[Dataset entries]
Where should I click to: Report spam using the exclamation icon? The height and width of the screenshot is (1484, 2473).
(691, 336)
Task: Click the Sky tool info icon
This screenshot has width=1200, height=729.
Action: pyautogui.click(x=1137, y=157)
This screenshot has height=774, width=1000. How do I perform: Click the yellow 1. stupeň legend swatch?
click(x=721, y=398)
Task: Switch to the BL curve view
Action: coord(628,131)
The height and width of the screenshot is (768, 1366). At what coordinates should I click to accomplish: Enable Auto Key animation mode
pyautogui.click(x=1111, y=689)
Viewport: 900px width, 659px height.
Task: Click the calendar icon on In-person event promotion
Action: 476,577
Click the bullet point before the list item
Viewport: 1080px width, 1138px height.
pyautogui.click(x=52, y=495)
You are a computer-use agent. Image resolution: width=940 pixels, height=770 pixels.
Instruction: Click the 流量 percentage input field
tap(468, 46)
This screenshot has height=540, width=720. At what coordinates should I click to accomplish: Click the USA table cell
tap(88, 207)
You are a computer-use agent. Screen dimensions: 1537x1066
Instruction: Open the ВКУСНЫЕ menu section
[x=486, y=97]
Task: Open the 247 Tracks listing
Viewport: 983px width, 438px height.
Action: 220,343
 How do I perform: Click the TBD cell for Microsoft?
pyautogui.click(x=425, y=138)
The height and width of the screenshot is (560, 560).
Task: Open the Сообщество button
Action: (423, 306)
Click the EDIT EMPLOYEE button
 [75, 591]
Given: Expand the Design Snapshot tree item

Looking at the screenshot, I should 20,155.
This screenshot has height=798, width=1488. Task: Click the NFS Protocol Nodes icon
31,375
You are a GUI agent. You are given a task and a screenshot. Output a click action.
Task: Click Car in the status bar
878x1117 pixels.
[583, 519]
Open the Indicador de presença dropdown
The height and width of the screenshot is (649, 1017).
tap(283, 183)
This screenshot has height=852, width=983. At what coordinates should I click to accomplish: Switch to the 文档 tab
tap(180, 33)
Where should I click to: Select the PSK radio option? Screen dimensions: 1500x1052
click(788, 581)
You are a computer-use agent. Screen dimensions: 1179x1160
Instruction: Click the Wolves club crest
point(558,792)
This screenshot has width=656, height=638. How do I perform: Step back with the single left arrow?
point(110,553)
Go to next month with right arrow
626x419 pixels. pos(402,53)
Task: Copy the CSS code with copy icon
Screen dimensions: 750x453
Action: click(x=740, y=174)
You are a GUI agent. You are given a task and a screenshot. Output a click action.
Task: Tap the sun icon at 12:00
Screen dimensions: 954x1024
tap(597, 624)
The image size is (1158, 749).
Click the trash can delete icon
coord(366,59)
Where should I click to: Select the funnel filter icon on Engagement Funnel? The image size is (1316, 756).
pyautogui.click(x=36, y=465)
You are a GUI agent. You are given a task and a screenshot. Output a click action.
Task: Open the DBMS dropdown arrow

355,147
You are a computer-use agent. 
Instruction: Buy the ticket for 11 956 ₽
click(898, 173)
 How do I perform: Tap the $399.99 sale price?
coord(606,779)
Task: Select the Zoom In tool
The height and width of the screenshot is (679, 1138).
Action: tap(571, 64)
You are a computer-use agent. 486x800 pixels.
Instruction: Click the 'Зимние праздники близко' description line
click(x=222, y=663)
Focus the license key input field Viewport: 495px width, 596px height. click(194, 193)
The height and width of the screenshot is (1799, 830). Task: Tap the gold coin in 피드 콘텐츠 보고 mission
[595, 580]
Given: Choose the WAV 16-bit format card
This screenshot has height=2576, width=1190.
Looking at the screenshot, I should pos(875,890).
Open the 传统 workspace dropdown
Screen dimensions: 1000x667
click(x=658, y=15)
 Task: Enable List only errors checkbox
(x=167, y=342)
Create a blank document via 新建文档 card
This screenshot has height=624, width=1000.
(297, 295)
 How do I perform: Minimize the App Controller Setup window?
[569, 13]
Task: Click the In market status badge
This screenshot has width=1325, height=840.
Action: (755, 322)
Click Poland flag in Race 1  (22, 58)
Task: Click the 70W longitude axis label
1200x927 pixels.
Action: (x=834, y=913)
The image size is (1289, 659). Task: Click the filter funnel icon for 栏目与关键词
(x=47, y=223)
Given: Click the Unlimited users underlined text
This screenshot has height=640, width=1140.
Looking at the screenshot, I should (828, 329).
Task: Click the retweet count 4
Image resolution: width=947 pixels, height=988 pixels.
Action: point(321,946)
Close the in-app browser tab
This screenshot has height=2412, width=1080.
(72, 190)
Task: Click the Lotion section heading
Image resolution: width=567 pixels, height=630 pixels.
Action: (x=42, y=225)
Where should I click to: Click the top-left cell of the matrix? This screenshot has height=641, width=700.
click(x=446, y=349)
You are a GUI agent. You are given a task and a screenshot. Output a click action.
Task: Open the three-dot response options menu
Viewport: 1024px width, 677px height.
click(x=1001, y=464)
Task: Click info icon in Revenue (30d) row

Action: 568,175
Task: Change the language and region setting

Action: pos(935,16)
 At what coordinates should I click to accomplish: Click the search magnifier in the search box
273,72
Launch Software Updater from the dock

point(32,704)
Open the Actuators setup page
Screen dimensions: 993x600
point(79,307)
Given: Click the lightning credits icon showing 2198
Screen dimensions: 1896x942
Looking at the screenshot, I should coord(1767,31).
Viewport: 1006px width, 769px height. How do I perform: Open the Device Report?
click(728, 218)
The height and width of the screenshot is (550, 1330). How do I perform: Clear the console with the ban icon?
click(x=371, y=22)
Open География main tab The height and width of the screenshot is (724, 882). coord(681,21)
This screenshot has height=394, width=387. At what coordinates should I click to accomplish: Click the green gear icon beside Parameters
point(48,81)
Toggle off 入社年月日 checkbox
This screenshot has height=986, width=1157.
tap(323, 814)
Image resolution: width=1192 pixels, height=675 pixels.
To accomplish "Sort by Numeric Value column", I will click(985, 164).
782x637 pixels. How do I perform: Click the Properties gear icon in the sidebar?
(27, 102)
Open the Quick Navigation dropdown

What you have to do
Give the entries once more, exactly as they appear.

Response to this exercise
Where should I click to: Report spam using the exclamation icon? The height and width of the screenshot is (1484, 2473).
(691, 336)
Task: Click the Sky tool info icon
This screenshot has width=1200, height=729.
Action: pyautogui.click(x=1137, y=157)
This screenshot has height=774, width=1000. How do I perform: Click the yellow 1. stupeň legend swatch?
click(x=721, y=398)
Task: Switch to the BL curve view
Action: coord(628,131)
The height and width of the screenshot is (768, 1366). At what coordinates should I click to accomplish: Enable Auto Key animation mode
pyautogui.click(x=1111, y=689)
Viewport: 900px width, 659px height.
Task: Click the calendar icon on In-person event promotion
Action: 476,577
Click the bullet point before the list item
Viewport: 1080px width, 1138px height.
pyautogui.click(x=52, y=495)
You are a computer-use agent. Image resolution: width=940 pixels, height=770 pixels.
Instruction: Click the 流量 percentage input field
tap(468, 46)
This screenshot has height=540, width=720. At what coordinates should I click to accomplish: Click the USA table cell
tap(88, 207)
You are a computer-use agent. Screen dimensions: 1537x1066
Instruction: Open the ВКУСНЫЕ menu section
[x=486, y=97]
Task: Open the 247 Tracks listing
Viewport: 983px width, 438px height.
Action: 220,343
 How do I perform: Click the TBD cell for Microsoft?
pyautogui.click(x=425, y=138)
The height and width of the screenshot is (560, 560).
Task: Open the Сообщество button
Action: (423, 306)
Click the EDIT EMPLOYEE button
 [75, 591]
Given: Expand the Design Snapshot tree item

Looking at the screenshot, I should 20,155.
This screenshot has height=798, width=1488. Task: Click the NFS Protocol Nodes icon
31,375
You are a GUI agent. You are given a task and a screenshot. Output a click action.
Task: Click Car in the status bar
878x1117 pixels.
[583, 519]
Open the Indicador de presença dropdown
The height and width of the screenshot is (649, 1017).
tap(283, 183)
This screenshot has height=852, width=983. At what coordinates should I click to accomplish: Switch to the 文档 tab
tap(180, 33)
Where should I click to: Select the PSK radio option? Screen dimensions: 1500x1052
click(788, 581)
You are a computer-use agent. Screen dimensions: 1179x1160
Instruction: Click the Wolves club crest
point(558,792)
This screenshot has width=656, height=638. How do I perform: Step back with the single left arrow?
point(110,553)
Go to next month with right arrow
626x419 pixels. pos(402,53)
Task: Copy the CSS code with copy icon
Screen dimensions: 750x453
Action: click(x=740, y=174)
You are a GUI agent. You are given a task and a screenshot. Output a click action.
Task: Tap the sun icon at 12:00
Screen dimensions: 954x1024
tap(597, 624)
The image size is (1158, 749).
Click the trash can delete icon
coord(366,59)
Where should I click to: Select the funnel filter icon on Engagement Funnel? The image size is (1316, 756).
pyautogui.click(x=36, y=465)
You are a GUI agent. You are given a task and a screenshot. Output a click action.
Task: Open the DBMS dropdown arrow

355,147
You are a computer-use agent. 
Instruction: Buy the ticket for 11 956 ₽
click(898, 173)
 How do I perform: Tap the $399.99 sale price?
coord(606,779)
Task: Select the Zoom In tool
The height and width of the screenshot is (679, 1138).
Action: tap(571, 64)
You are a computer-use agent. 486x800 pixels.
Instruction: Click the 'Зимние праздники близко' description line
click(x=222, y=663)
Focus the license key input field Viewport: 495px width, 596px height. click(194, 193)
The height and width of the screenshot is (1799, 830). Task: Tap the gold coin in 피드 콘텐츠 보고 mission
[595, 580]
Given: Choose the WAV 16-bit format card
This screenshot has height=2576, width=1190.
Looking at the screenshot, I should pos(875,890).
Open the 传统 workspace dropdown
Screen dimensions: 1000x667
click(x=658, y=15)
 Task: Enable List only errors checkbox
(x=167, y=342)
Create a blank document via 新建文档 card
This screenshot has height=624, width=1000.
(297, 295)
 How do I perform: Minimize the App Controller Setup window?
[569, 13]
Task: Click the In market status badge
This screenshot has width=1325, height=840.
Action: (755, 322)
Click Poland flag in Race 1  (22, 58)
Task: Click the 70W longitude axis label
1200x927 pixels.
Action: (x=834, y=913)
The image size is (1289, 659). Task: Click the filter funnel icon for 栏目与关键词
(x=47, y=223)
Given: Click the Unlimited users underlined text
This screenshot has height=640, width=1140.
Looking at the screenshot, I should (828, 329).
Task: Click the retweet count 4
Image resolution: width=947 pixels, height=988 pixels.
Action: point(321,946)
Close the in-app browser tab
This screenshot has height=2412, width=1080.
(72, 190)
Task: Click the Lotion section heading
Image resolution: width=567 pixels, height=630 pixels.
Action: (x=42, y=225)
Where should I click to: Click the top-left cell of the matrix? This screenshot has height=641, width=700.
click(x=446, y=349)
You are a GUI agent. You are given a task and a screenshot. Output a click action.
Task: Open the three-dot response options menu
Viewport: 1024px width, 677px height.
click(x=1001, y=464)
Task: Click info icon in Revenue (30d) row

Action: 568,175
Task: Change the language and region setting

Action: pos(935,16)
 At what coordinates should I click to accomplish: Click the search magnifier in the search box
273,72
Launch Software Updater from the dock

point(32,704)
Open the Actuators setup page
Screen dimensions: 993x600
point(79,307)
Given: Click the lightning credits icon showing 2198
Screen dimensions: 1896x942
Looking at the screenshot, I should coord(1767,31).
Viewport: 1006px width, 769px height. How do I perform: Open the Device Report?
click(728, 218)
The height and width of the screenshot is (550, 1330). How do I perform: Clear the console with the ban icon?
click(x=371, y=22)
Open География main tab The height and width of the screenshot is (724, 882). coord(681,21)
This screenshot has height=394, width=387. At what coordinates should I click to accomplish: Click the green gear icon beside Parameters
point(48,81)
Toggle off 入社年月日 checkbox
This screenshot has height=986, width=1157.
tap(323, 814)
Image resolution: width=1192 pixels, height=675 pixels.
To accomplish "Sort by Numeric Value column", I will click(985, 164).
782x637 pixels. How do I perform: Click the Properties gear icon in the sidebar?
(27, 102)
Open the Quick Navigation dropdown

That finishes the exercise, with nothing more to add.